## Work task
Go through the data and report how many lines include the word "computer", giving only the number.

[Dataset items]
_ _ _
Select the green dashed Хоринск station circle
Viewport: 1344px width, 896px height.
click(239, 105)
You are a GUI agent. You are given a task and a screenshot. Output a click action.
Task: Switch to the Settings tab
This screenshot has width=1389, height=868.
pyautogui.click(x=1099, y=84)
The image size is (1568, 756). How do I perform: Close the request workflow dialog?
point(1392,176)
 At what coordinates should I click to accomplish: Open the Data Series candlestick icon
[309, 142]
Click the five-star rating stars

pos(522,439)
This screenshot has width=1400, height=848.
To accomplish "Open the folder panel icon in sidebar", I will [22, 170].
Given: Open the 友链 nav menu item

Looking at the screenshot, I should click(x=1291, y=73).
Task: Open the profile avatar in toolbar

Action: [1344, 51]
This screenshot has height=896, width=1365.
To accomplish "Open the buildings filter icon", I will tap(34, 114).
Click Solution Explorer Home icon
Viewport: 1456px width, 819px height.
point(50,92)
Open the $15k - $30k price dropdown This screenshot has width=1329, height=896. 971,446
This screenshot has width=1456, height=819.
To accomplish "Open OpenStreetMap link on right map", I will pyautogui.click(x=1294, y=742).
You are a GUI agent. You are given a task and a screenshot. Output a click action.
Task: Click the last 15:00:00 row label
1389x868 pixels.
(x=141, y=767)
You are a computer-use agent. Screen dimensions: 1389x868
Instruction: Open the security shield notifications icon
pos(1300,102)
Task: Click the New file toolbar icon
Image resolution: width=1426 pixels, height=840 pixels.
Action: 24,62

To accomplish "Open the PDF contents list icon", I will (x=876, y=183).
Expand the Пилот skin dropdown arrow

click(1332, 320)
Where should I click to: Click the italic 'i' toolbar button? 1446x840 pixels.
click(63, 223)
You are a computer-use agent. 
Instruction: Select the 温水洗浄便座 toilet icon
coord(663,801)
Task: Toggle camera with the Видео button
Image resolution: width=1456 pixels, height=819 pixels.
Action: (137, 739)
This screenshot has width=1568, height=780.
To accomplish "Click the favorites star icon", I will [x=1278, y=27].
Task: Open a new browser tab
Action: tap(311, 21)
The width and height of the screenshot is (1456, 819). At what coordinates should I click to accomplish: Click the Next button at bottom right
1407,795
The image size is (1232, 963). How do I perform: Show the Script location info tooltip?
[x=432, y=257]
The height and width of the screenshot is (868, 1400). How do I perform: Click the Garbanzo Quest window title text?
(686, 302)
_ _ _
## Response to this exercise
2